------ Supplied material
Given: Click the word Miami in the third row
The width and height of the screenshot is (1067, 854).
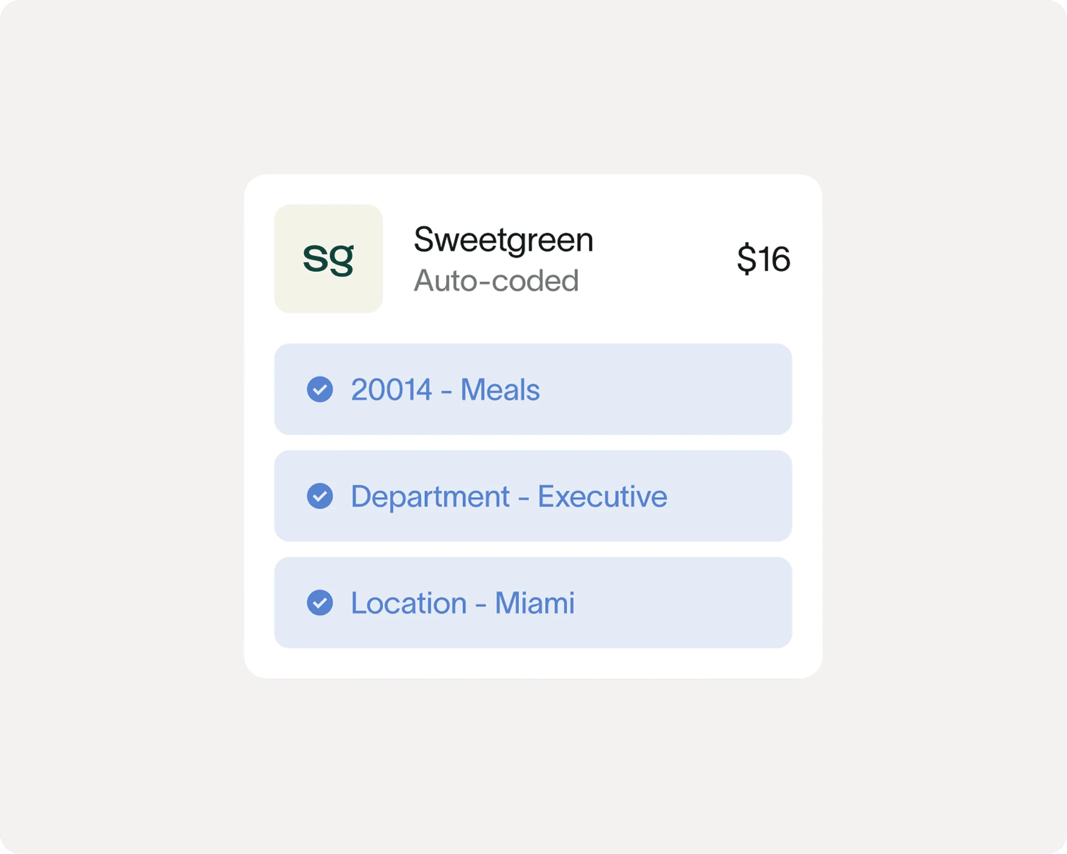Looking at the screenshot, I should [534, 603].
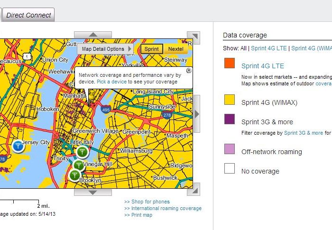Close the network coverage tooltip
This screenshot has width=332, height=230.
[189, 70]
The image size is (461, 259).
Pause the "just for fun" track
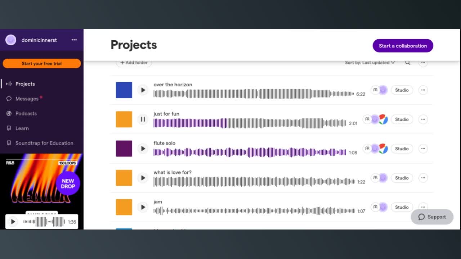point(143,119)
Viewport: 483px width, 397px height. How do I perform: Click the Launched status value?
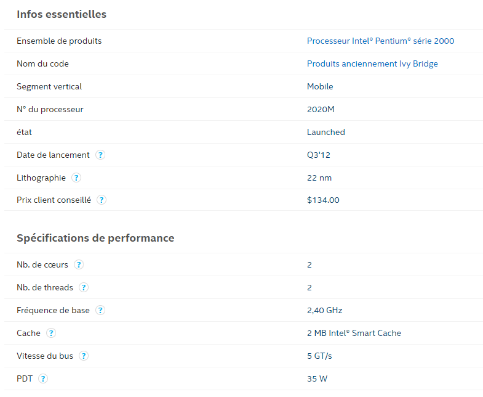tap(326, 132)
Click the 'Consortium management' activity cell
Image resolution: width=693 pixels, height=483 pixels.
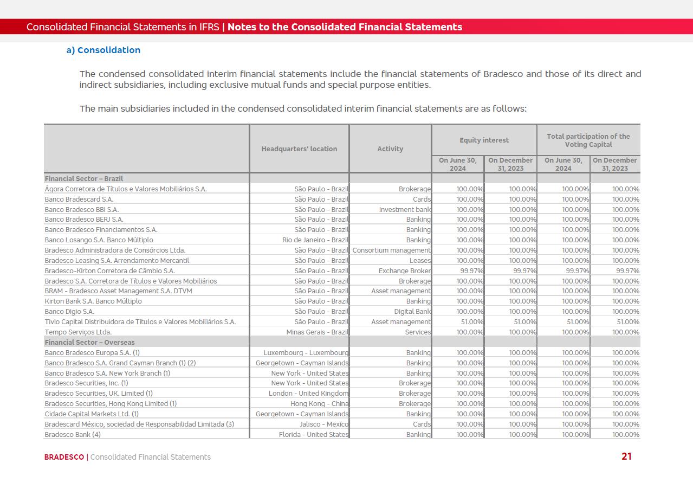pos(391,250)
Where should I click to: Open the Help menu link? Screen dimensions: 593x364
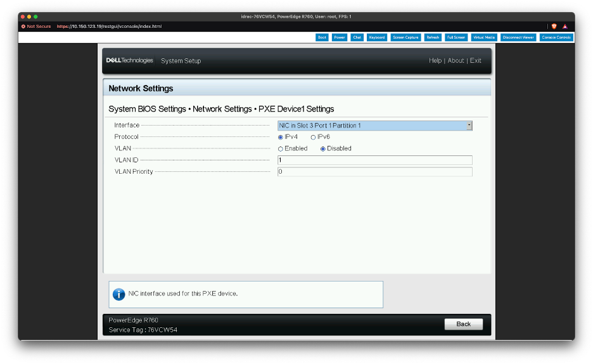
------------
Task prompt —
Could you give every line of the data above as a numbered list, skipping any blank lines and leaving the pictures out?

Exercise result —
1. Given: Click the word Miami in the third row
2. The width and height of the screenshot is (1067, 854).
3. Looking at the screenshot, I should [534, 603].
4. Close the network coverage tooltip
5. This screenshot has width=332, height=230.
6. [189, 70]
7. The image size is (461, 259).
8. Pause the "just for fun" track
9. point(143,119)
10. Viewport: 483px width, 397px height. How do I perform: Click the Launched status value?
11. tap(326, 132)
12. Click the 'Consortium management' activity cell
13. Image resolution: width=693 pixels, height=483 pixels.
14. pos(391,250)
15. Where should I click to: Open the Help menu link? Screen dimensions: 593x364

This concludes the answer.